§ Provided text
Medicare’s “experience with ACOs in recent years has demonstrated the inability or unwillingness of provider-led entities to take and manage full risk,” Rienzo wrote. “The proposal removes this important incentive to keep patients healthy and out of the most expensive care setting—the hospital.”

Although the bill would encourage the use of various alternative payment models, Rienzo noted that it would not require providers to operate under a full-risk capitation model.

“Given the reluctance of provider-led models to take the kind of risk that [Medicaid plans] routinely take, the proposal removes incentives for effective cost containment and creates incentives for fee for volume,” Rienzo said.

The 90 health plans in his organization cover nearly 25 million of the 72 million Medicaid enrollees.

Experience So Far

Supporters of nationwide expansion of the children’s health home model cited the potential of the program, as shown by the Center for Medicare & Medicaid Innovation’s (CMMI’s) Coordinating All Resources Effectively (CARE) pilot with 10 children’s hospitals. The participants were able to cut emergency department visits by 26 percent and inpatient days by 32 percent. In one year, CARE was credited with a 2.6 percent cut in Medicaid costs for the 8,000 children included.

“The idea of a medical home for these kids is not unique, it’s being done, and we need to take it to the national level,” Rep. Kathy Castor (D-Fla.), said, referring to a hospital in her district that has operated one of the pilot sites.

Analyses have projected that implementing such health home models nationwide could save Medicaid from $5 billion to $13 billion over 10 years.

“If we can create a national database in which we are sharing data, working together, driving best practices, in the end we truly can create the savings everyone is looking for but also improve these patients’ experiences,” Merrill said, touching on other provisions of the bill.

Clashes over similar legislation kept it from advancing in the last Congress, but supporters had hoped negotiated changes would allow this version to advance. Rienzo said the bill needs to be amended to mandate that health homes operate within Medicaid plans’ networks and that payments to homes be included in the plans’ capitated full-risk payment rates, as established by each state.

§ Input data
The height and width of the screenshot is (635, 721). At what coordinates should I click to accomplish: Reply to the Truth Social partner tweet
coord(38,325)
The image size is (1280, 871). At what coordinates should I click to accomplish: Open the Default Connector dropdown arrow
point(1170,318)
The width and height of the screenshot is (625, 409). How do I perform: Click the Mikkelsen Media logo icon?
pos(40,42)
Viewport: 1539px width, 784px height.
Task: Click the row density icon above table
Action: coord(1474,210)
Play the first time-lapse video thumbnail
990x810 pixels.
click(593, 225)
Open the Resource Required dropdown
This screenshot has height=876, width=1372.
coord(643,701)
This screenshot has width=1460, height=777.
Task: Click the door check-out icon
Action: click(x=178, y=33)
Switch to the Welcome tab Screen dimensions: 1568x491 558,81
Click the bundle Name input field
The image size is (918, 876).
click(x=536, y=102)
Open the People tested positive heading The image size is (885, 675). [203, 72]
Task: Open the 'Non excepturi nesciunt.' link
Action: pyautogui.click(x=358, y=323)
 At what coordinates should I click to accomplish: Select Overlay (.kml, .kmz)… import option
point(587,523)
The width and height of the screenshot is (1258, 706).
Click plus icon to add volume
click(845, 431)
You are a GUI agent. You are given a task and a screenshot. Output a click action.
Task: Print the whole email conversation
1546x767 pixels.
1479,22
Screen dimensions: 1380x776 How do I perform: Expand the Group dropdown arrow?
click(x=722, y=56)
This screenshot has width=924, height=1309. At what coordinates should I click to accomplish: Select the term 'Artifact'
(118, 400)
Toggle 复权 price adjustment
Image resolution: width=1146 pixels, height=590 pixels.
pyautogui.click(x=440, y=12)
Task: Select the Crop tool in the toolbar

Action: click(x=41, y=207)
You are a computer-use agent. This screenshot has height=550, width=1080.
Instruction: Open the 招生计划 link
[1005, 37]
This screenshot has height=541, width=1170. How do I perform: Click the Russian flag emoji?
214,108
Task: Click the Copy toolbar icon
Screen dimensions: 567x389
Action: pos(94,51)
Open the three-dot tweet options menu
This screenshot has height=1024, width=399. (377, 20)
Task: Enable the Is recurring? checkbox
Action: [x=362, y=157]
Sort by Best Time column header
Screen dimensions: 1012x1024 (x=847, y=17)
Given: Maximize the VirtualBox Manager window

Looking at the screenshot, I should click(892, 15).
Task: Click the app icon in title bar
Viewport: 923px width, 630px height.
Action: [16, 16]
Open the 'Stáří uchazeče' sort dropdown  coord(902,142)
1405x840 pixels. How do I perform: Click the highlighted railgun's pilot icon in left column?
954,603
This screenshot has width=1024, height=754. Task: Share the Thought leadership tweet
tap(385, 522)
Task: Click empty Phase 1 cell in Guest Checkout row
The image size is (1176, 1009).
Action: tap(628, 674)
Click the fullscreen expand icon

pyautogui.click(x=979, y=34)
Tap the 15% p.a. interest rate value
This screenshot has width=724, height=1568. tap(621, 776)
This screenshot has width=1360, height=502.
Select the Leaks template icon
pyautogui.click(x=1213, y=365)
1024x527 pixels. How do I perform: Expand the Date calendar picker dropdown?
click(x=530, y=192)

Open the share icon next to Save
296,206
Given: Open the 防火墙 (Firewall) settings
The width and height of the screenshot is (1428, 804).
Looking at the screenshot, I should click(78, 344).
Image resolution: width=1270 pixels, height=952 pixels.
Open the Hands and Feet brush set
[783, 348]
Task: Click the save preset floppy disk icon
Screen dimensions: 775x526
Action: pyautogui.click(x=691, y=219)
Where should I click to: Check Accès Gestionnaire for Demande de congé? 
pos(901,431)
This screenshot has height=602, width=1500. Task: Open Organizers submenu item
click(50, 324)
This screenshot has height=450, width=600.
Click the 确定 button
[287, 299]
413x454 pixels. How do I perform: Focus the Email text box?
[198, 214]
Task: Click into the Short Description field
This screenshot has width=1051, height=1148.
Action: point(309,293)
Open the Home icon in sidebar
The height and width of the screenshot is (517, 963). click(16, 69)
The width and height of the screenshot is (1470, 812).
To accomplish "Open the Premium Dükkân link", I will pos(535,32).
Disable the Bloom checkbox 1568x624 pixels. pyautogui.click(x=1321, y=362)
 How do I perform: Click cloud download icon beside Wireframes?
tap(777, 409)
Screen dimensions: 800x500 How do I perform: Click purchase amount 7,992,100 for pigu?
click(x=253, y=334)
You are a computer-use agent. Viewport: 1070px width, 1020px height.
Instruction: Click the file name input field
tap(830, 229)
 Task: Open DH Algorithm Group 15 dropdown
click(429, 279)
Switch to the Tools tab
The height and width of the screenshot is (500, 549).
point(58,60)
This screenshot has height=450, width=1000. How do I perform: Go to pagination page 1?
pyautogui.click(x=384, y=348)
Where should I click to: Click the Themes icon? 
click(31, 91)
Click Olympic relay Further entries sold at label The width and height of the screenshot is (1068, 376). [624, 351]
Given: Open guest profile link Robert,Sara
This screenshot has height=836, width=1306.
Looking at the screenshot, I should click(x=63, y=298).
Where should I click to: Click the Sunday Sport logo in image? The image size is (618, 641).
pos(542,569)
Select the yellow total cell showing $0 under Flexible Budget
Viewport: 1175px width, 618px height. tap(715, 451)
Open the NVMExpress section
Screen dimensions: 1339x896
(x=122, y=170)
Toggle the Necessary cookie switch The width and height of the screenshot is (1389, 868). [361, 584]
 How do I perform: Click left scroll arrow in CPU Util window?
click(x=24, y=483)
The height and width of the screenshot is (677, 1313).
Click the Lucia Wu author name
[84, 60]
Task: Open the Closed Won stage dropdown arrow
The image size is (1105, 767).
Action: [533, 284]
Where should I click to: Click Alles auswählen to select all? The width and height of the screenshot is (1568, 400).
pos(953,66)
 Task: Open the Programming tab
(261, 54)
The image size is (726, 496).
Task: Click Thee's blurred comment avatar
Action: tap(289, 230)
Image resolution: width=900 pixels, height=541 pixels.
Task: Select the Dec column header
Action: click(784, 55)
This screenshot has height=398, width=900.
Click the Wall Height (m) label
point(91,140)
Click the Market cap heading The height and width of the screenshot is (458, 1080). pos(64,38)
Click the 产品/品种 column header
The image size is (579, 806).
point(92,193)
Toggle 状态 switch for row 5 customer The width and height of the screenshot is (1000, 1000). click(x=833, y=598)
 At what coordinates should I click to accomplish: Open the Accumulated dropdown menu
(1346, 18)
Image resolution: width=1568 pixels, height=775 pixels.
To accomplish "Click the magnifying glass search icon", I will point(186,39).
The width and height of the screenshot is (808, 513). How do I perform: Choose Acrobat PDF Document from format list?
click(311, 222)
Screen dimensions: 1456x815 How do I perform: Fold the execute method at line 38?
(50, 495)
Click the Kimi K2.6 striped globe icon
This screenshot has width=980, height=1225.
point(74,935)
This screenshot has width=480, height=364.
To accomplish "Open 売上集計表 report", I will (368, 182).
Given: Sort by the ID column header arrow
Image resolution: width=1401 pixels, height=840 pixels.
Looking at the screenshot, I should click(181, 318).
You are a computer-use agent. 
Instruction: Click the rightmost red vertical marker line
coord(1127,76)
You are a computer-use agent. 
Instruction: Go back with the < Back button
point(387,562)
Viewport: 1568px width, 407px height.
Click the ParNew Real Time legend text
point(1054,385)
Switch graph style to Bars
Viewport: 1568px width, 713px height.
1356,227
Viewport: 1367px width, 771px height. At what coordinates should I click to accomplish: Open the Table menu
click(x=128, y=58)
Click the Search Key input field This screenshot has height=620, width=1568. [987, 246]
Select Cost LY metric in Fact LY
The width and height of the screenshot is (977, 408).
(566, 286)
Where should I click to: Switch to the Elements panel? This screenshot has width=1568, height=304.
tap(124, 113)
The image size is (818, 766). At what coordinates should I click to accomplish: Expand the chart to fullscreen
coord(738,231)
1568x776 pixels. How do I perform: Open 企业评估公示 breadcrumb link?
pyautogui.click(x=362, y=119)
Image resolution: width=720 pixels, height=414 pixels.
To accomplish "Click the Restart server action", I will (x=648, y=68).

§ Prompt 1
From the text on children's health homes, echo the part that opens with the words containing "Supporters of nationwide" and closes with "8,000 children included.".
§ Prompt 2
According to the text on children's health homes, by what percentage did the CARE pilot participants cut inpatient days?

§ Response 1
Supporters of nationwide expansion of the children’s health home model cited the potential of the program, as shown by the Center for Medicare & Medicaid Innovation’s (CMMI’s) Coordinating All Resources Effectively (CARE) pilot with 10 children’s hospitals. The participants were able to cut emergency department visits by 26 percent and inpatient days by 32 percent. In one year, CARE was credited with a 2.6 percent cut in Medicaid costs for the 8,000 children included.

§ Response 2
By 32 percent.